Lunsumio is a potential first-in-class CD20xCD3 T-cell engaging bispecific antibody and it has been developed for the treatment of adults with relapsed or refractory (R/R) follicular lymphoma (FL) who have received at least two prior systemic therapies.
Follicular lymphoma is the most common, slow-growth type of non-Hodgkin lymphoma (NHL) – a form of blood cancer – which often returns after a first therapy. Follicular lymphoma usually becomes more difficult to treat each time a patient relapses. In the US, estimates show around 13,000 new cases of FL will be diagnosed in 2022.
The FDA is expected to decide on the approval of the novel cancer immunotherapy by 29 December 2022.

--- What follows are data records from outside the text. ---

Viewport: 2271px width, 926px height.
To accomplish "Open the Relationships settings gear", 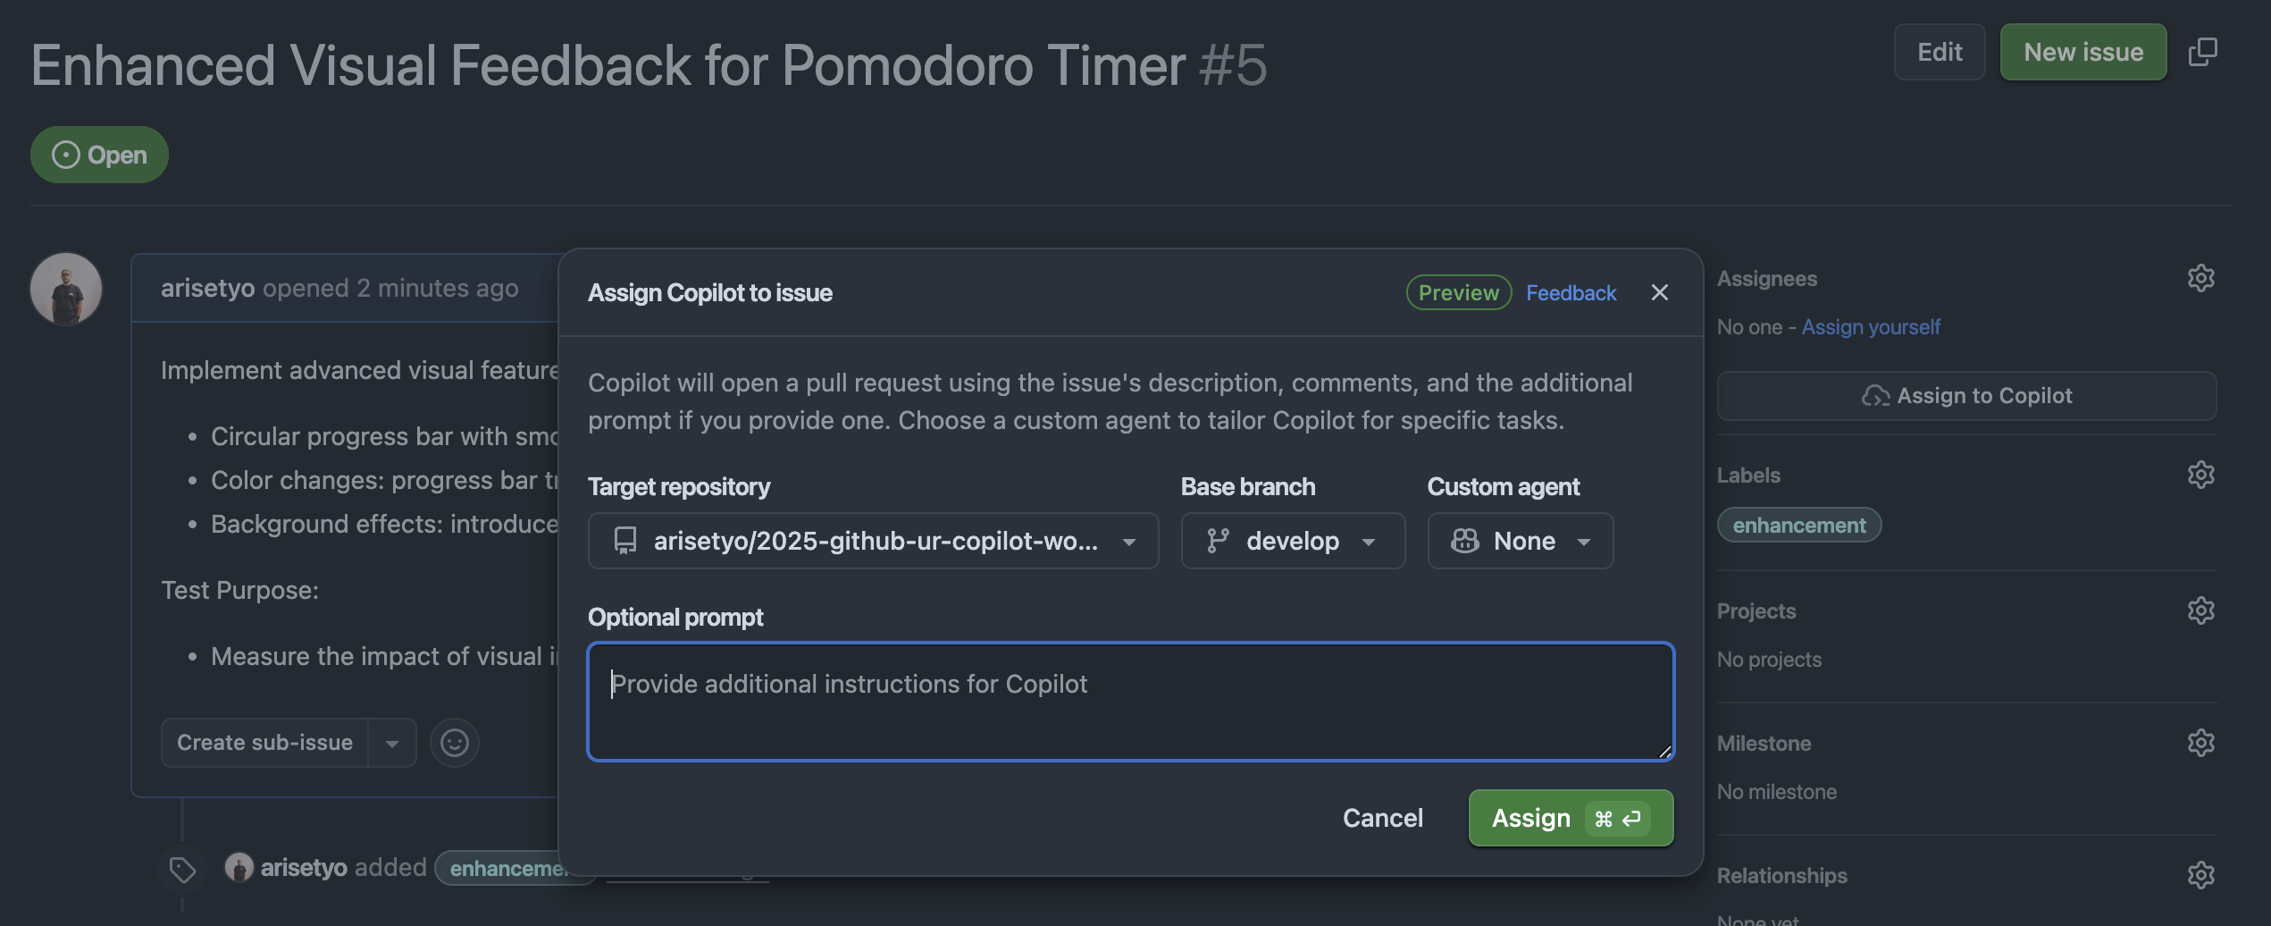I will tap(2201, 874).
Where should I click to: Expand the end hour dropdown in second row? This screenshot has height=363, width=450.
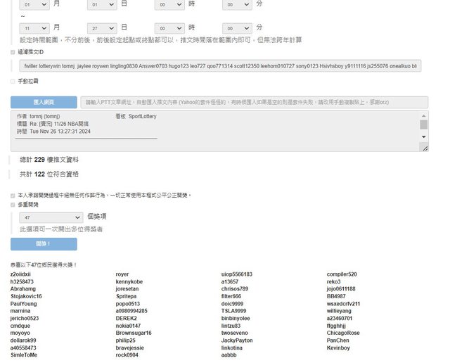click(169, 28)
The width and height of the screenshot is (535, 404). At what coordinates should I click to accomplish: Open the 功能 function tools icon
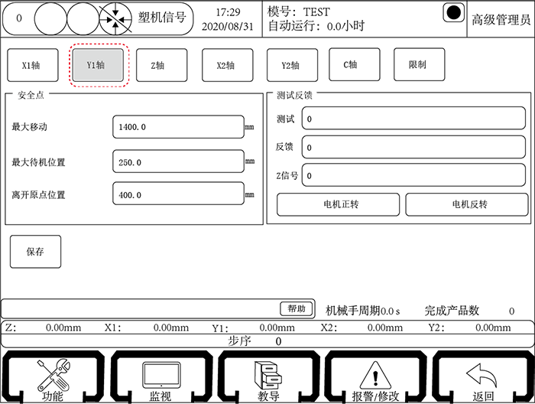coord(54,375)
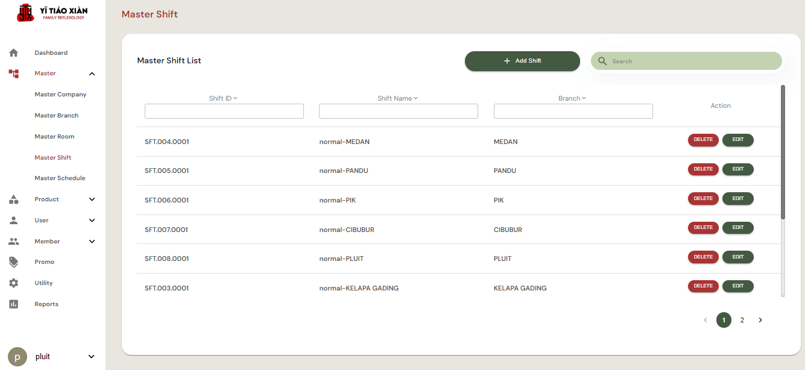The width and height of the screenshot is (805, 370).
Task: Click the Branch filter input field
Action: (x=573, y=111)
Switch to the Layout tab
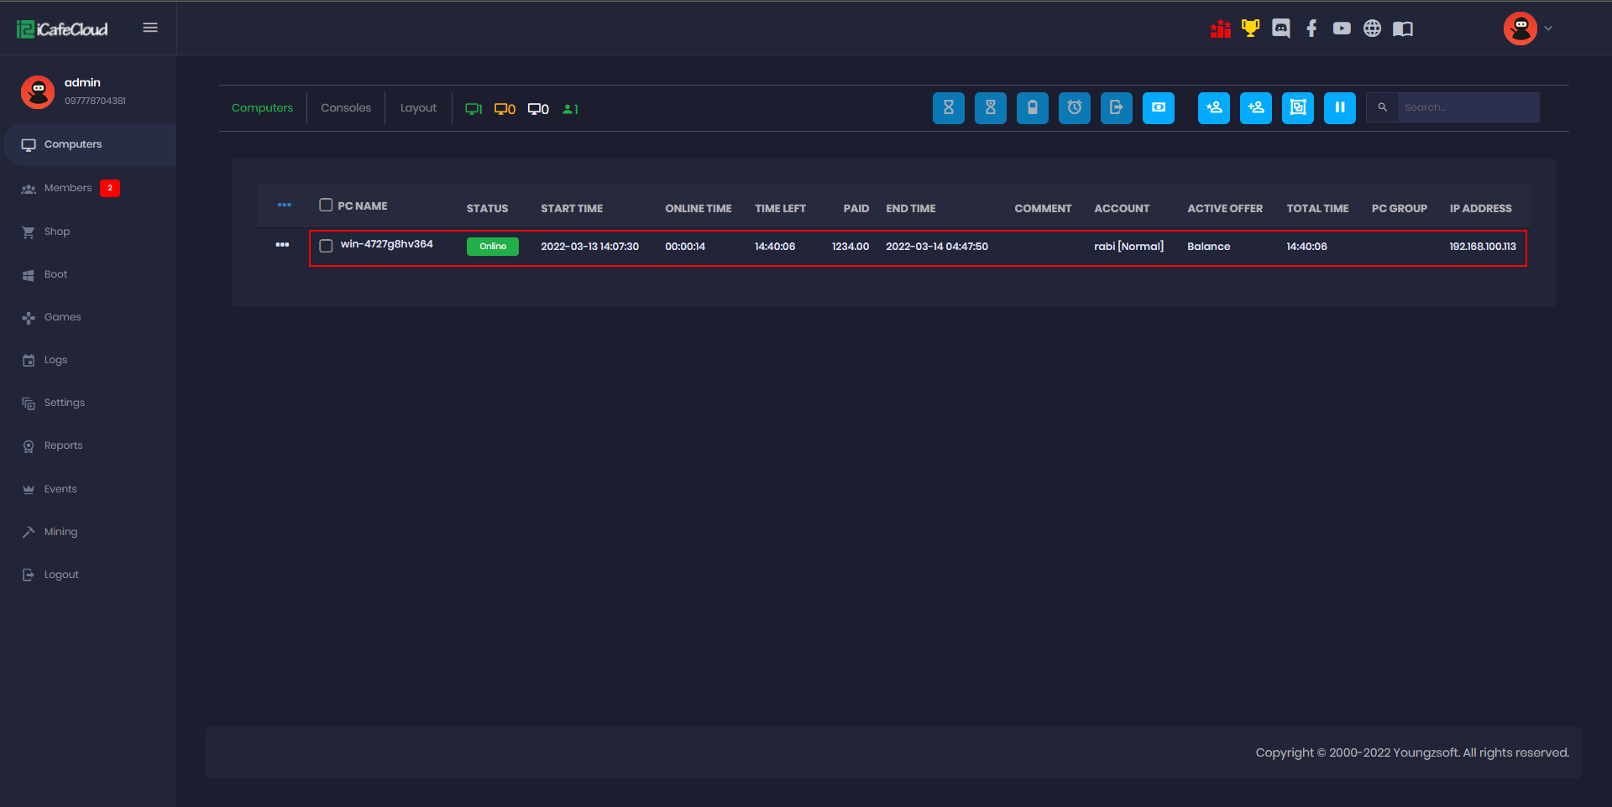 tap(418, 108)
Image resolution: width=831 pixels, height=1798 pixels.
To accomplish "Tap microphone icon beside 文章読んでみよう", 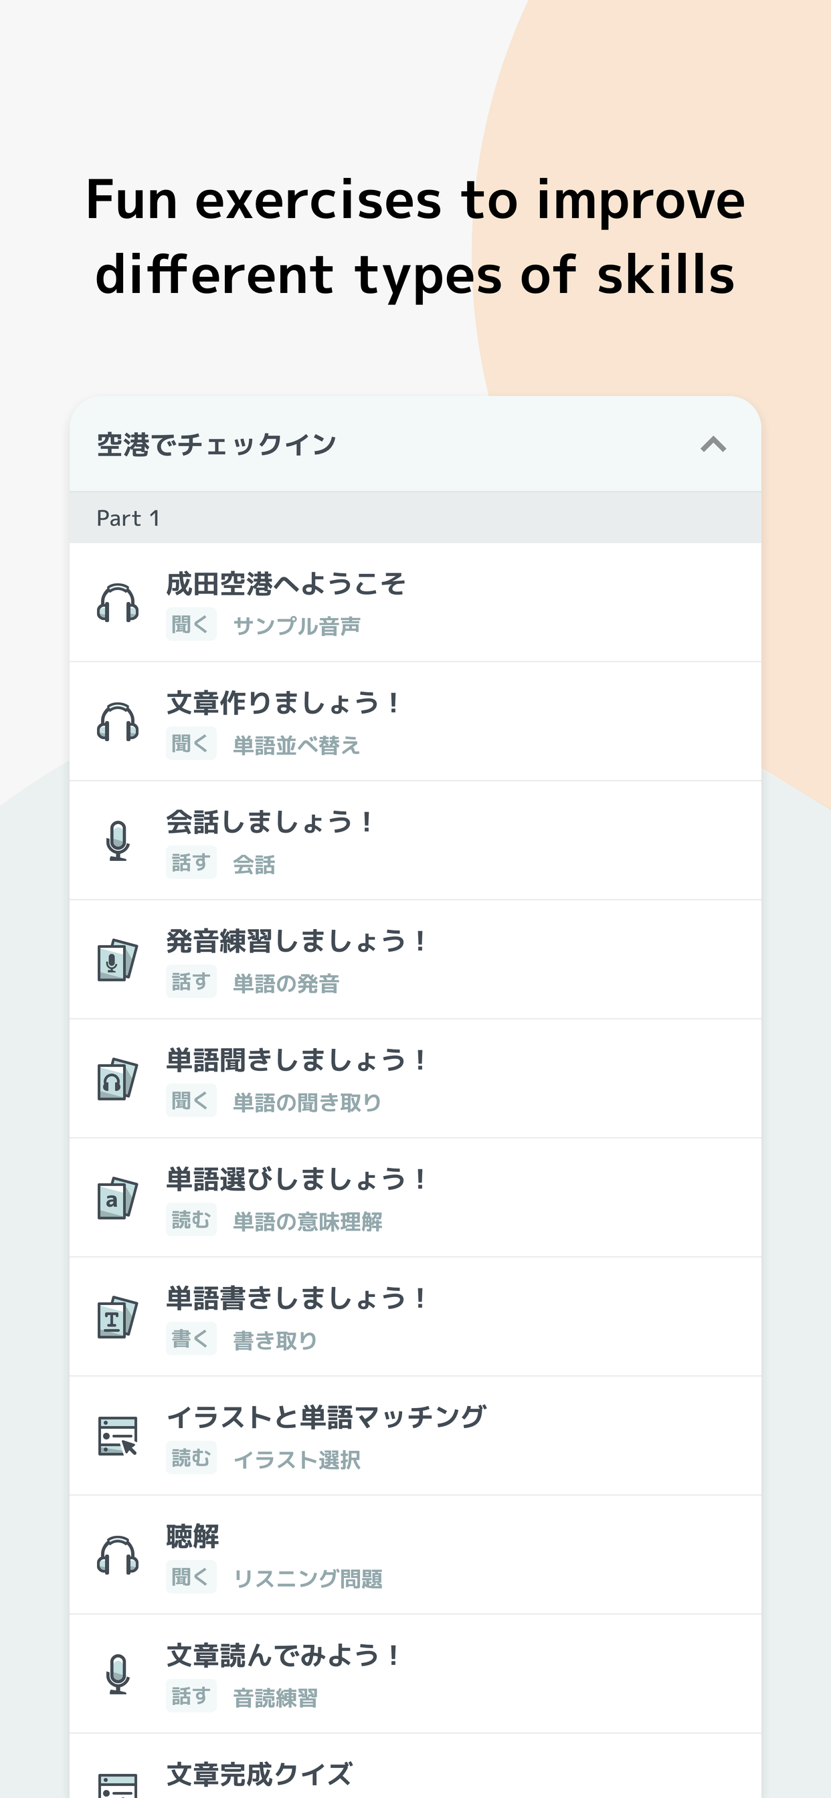I will tap(117, 1674).
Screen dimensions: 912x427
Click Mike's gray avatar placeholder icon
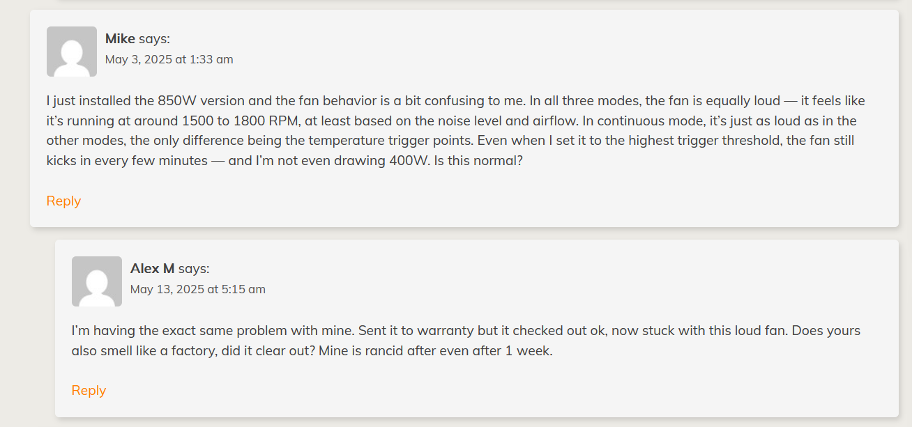(x=72, y=52)
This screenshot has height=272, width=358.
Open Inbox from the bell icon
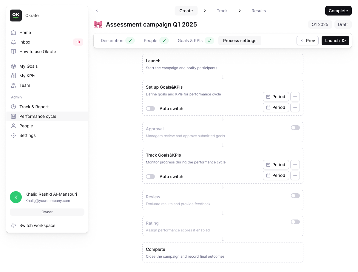(x=13, y=42)
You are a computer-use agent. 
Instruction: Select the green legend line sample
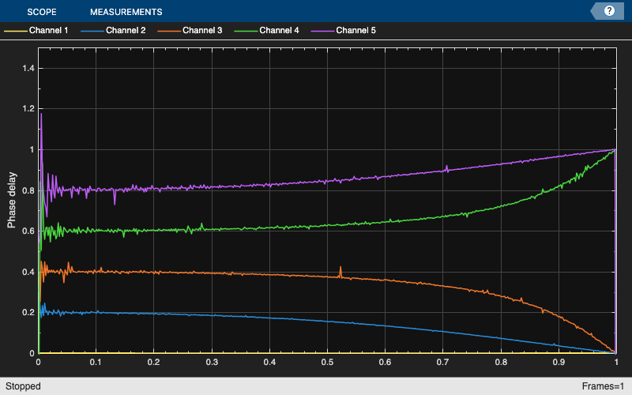pos(246,31)
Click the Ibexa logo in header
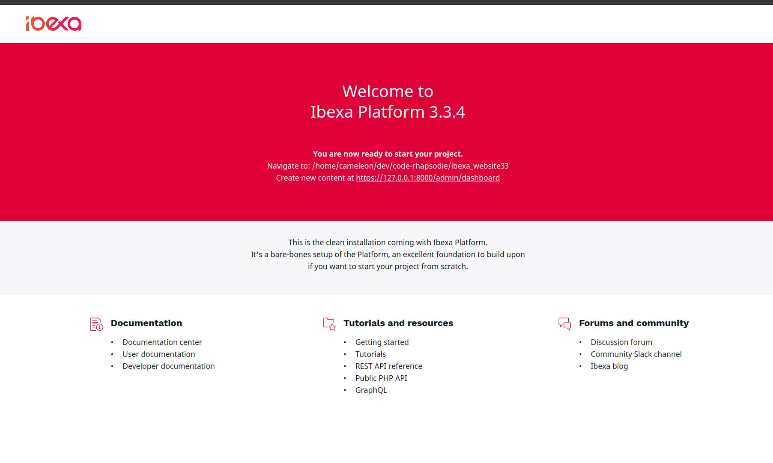 coord(54,24)
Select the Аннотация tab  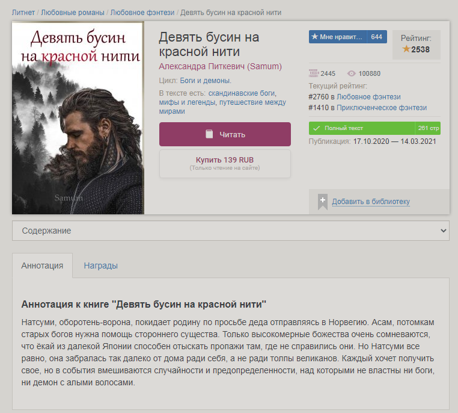click(42, 266)
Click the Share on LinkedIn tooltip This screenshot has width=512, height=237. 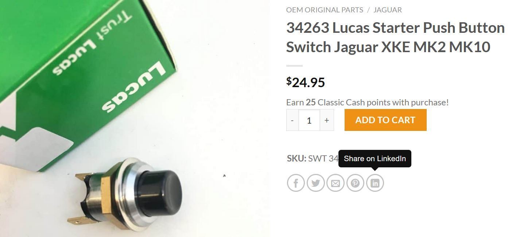tap(375, 159)
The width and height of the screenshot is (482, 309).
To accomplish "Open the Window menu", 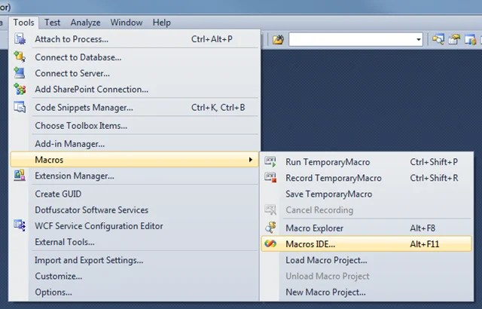I will click(x=126, y=23).
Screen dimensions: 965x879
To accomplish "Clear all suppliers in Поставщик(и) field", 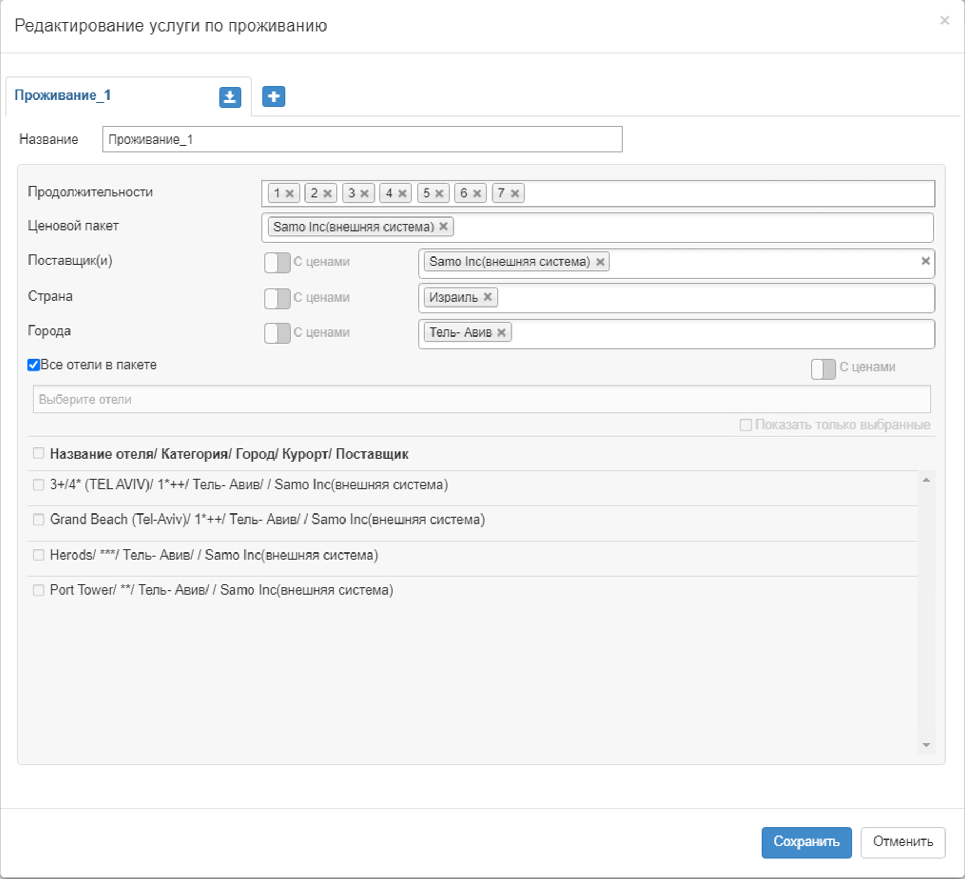I will click(x=925, y=261).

If the treatment is approved, Lunsumio could be the first CD20xCD3 T-cell engaging bispecific antibody approved by the FDA for the treatment of any type of non-Hodgkin lymphoma.
“New therapeutic options are needed for follicular lymphoma, which often relapses after initial therapy and becomes increasingly difficult to treat each time it returns. Clinical trial results have demonstrated durable responses with Lunsumio in advanced follicular lymphoma, representing a step toward shifting the treatment paradigm,” said Levi Garraway, Roche’s chief medical officer and head of global product development.
He added: “Since Lunsumio does not require the collection or genetic modification of patient cells, it could become an effective, fixed-duration outpatient option without the barriers of travelling to a major academic centre.”
The BLA is based on positive results from the pivotal phase 1/2 GO29781 study of Lunsumio, which showed high complete response (CR) rates, with the majority of patients continuing to respond for at least 18 months, and manageable tolerability in people with heavily pretreated follicular lymphoma.
After a median follow-up of 18.3 months, the CR rate was 60% and the objective response rate was 80%, while the median duration of response among those who responded was 22.8 months.
The European Commission issued a conditional marketing authorisation for Lunsumio in June 2022 for patients with R/R follicular lymphoma who have received at least two prior systemic therapies.